- Task description
Your output should consist of the lines from the first line of the records below through the one with "Task: Click the", exactly, minus the pictures.

+ + +

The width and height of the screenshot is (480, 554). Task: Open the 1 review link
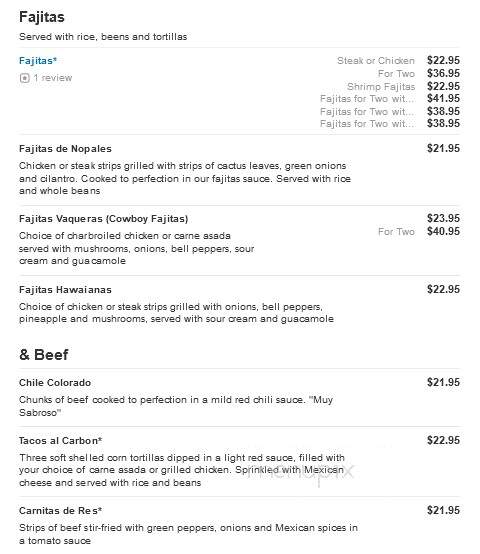tap(53, 78)
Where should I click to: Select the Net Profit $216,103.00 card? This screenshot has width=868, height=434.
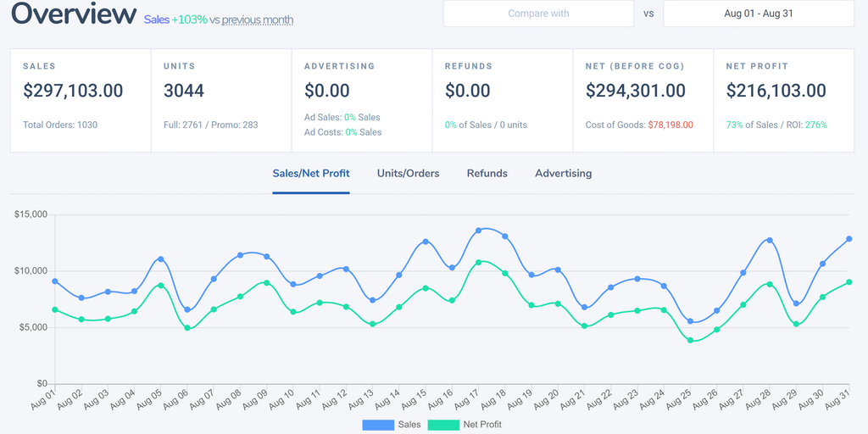coord(784,100)
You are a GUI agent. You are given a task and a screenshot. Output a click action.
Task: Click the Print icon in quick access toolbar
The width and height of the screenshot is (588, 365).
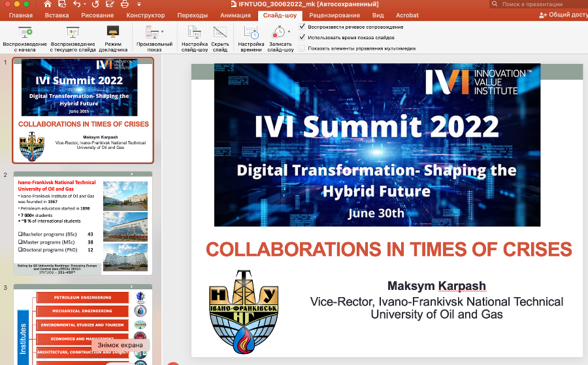[124, 4]

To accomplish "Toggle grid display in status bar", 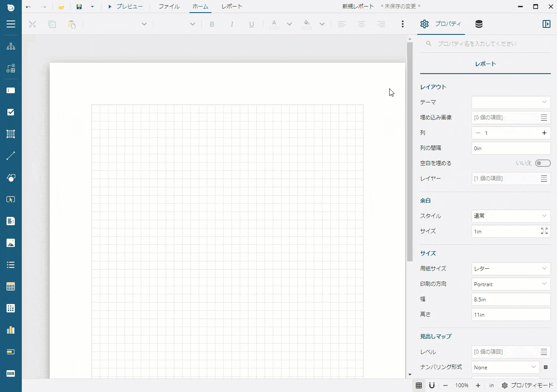I will (419, 385).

+ + +

- Your solution
The width and height of the screenshot is (480, 554). Task: Open the 1 review link
tap(53, 78)
Where should I click to: Select the Net Profit $216,103.00 card? This screenshot has width=868, height=434.
coord(784,100)
You are a GUI agent. You are given a task and a screenshot. Output a click action.
Task: Click the Print icon in quick access toolbar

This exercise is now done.